Donald Trump’s crippling of basic government functions should prompt the citizenry to remember why they value government. After this hurricane season—and already after the floods in Texas—there will be little support for a weakened FEMA or a failing National Weather Service. Cutbacks of Medicaid will do palpable harm to tens of millions of people, many in red states. Conservatives into hunting and fishing do not back the evisceration of the Bureau of Land Management or the sell-off of public lands. Air travelers, whether Democratic or Republican, don’t support a ruined air traffic control system.
But just as democracy was badly hollowed out even before Trump, so too was the public sector.
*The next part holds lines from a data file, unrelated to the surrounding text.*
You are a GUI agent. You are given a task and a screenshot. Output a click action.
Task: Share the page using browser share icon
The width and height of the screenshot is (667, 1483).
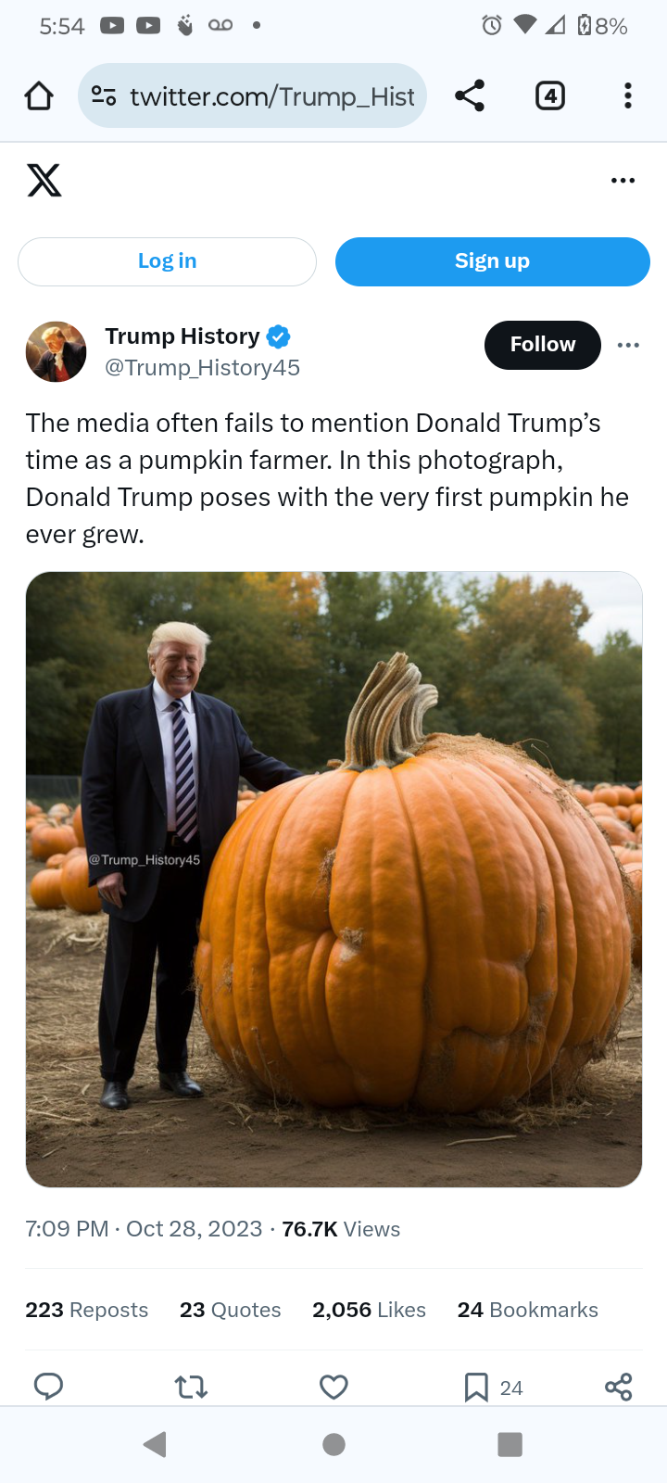click(x=470, y=95)
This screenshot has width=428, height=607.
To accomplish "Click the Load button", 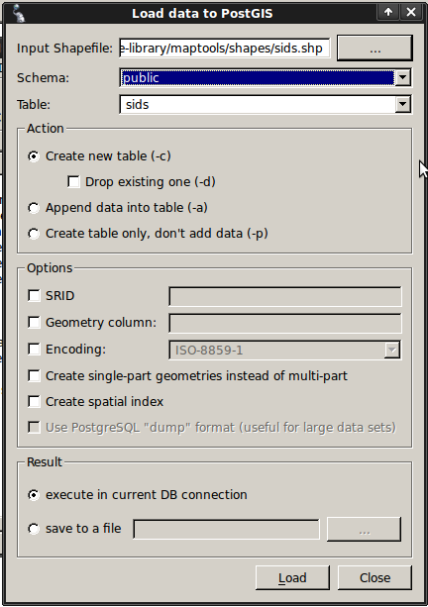I will click(292, 577).
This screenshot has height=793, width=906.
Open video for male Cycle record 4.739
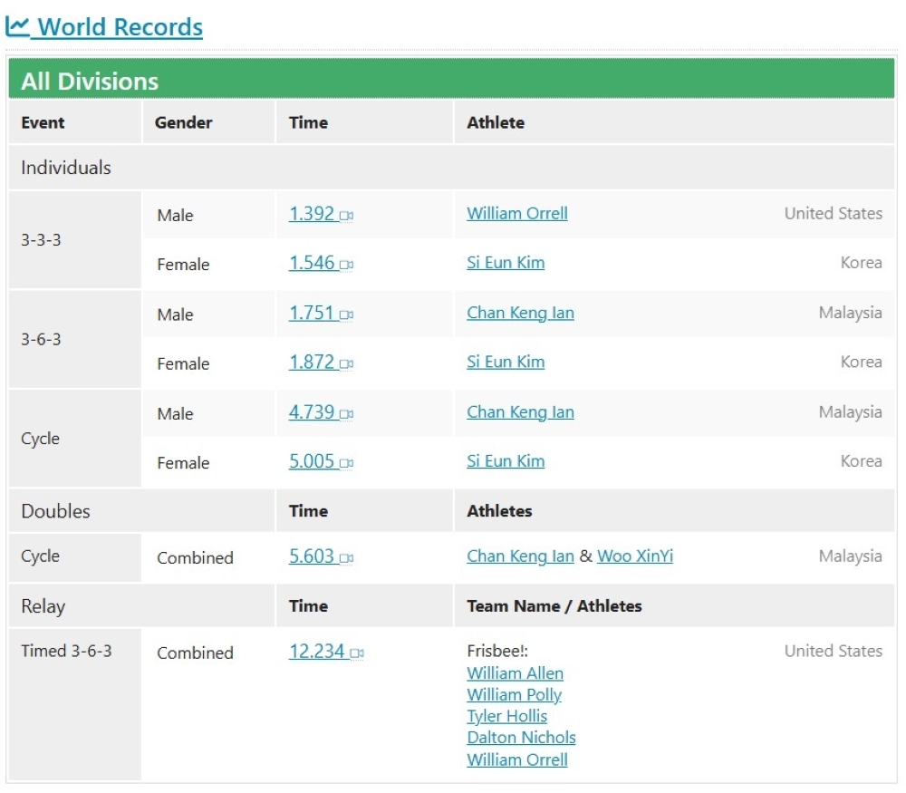pos(347,413)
Ever since Jimmy Carter, Democratic presidents and the corporate wing of the party have joined Republicans in attacking government and sponsoring various forms of privatization and deregulation. Carter bragged about his efforts “to get the Federal Government off the backs of private industry by removing needless, burdensome regulation which benefits no one and harms us all.” In his 1996 State of the Union address, Bill Clinton declared, “The era of big government is over.”
If and when progressives get a chance to reclaim and rebuild the public realm, we need to create a genuinely public one.
IN THE AFTERMATH OF THE STOCK MARKET COLLAPSE of 1929 and the Great Depression that followed, Franklin Roosevelt successfully pursued two core functions: providing services directly, and housebreaking capitalism. That model undergirded the postwar boom, because the New Deal system constrained the predatory and extractive aspects of capitalism and promoted a relatively benign form. There were no hedge funds, no private equity, no share buybacks, and market manipulation and insider trading were punished. There was serious enforcement of the antitrust laws. Government’s guarantee of the right to unionize allowed labor to create a serious counterweight to capital. As a consequence, financial markets largely performed their textbook role of supplying capital to the productive parts of the economy, rather than just feathering their own nests.